[[ RECORD EXCERPTS, beginning ]]

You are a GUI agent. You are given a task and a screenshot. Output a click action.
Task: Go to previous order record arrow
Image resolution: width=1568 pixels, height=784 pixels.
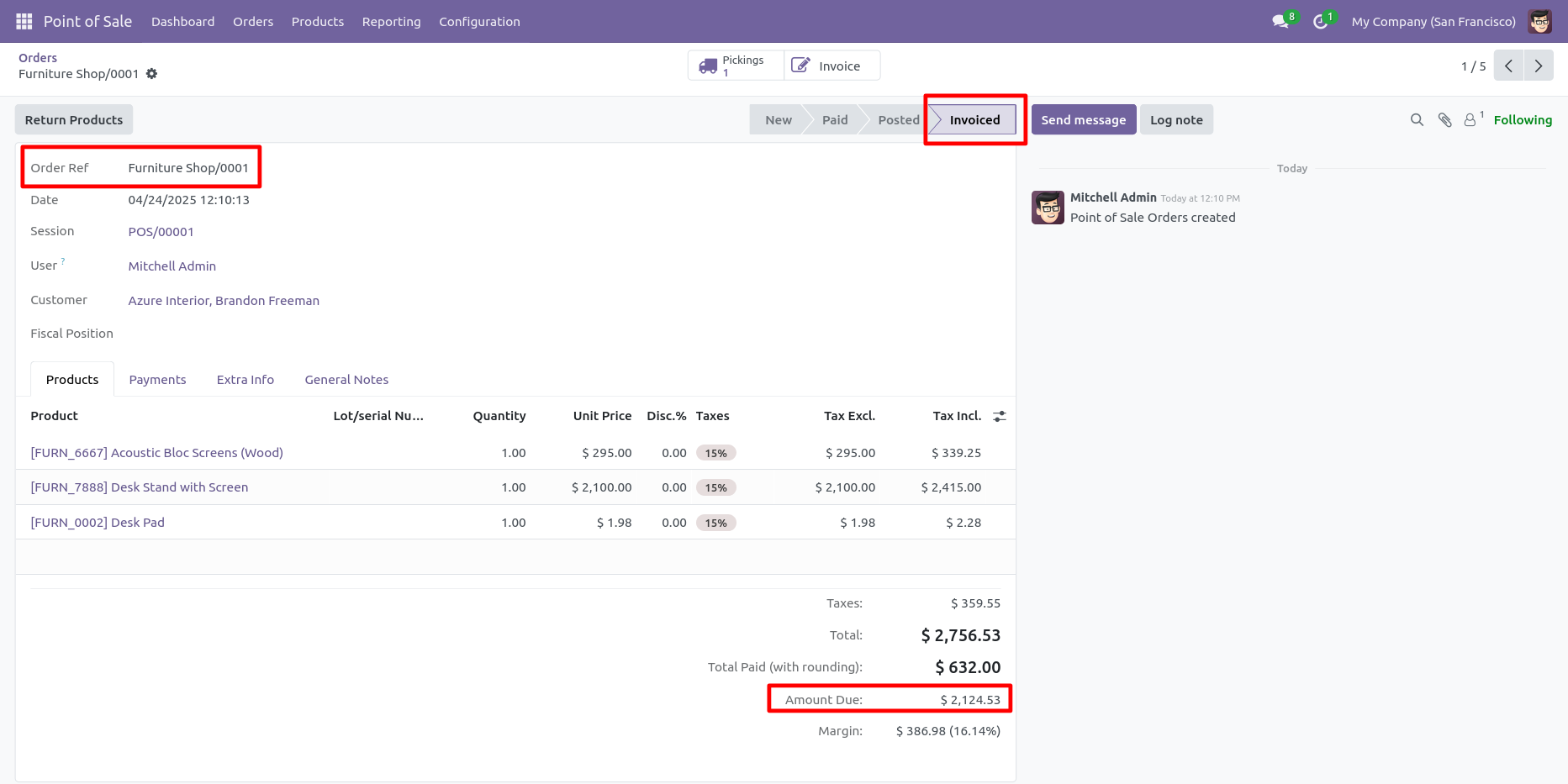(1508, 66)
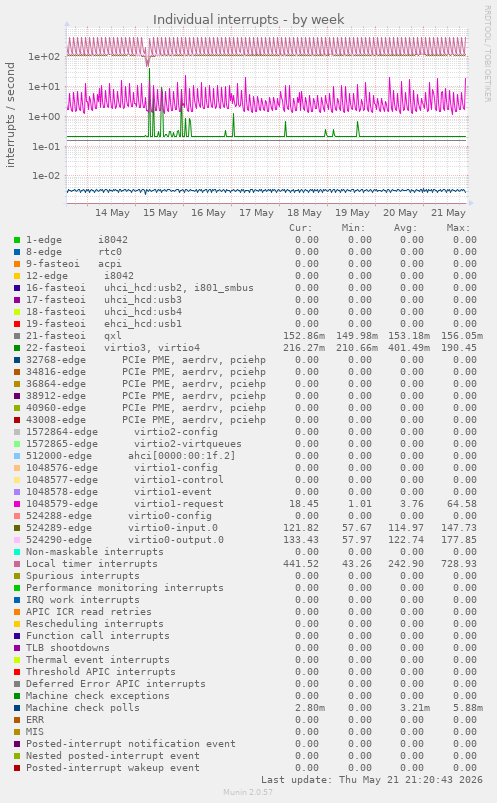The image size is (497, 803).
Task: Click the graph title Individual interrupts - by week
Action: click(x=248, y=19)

[[ RECORD EXCERPTS, end ]]

ASSIGNMENT: Your reply should hold exactly the lines from the line containing "Task: Go to previous order record arrow" through the final line of the listing, and none of the pictures.

RESPONSE TO THIS TASK:
Task: Go to previous order record arrow
Image resolution: width=1568 pixels, height=784 pixels.
(1508, 66)
The image size is (497, 803).
Task: Click the graph title Individual interrupts - by week
Action: click(x=248, y=19)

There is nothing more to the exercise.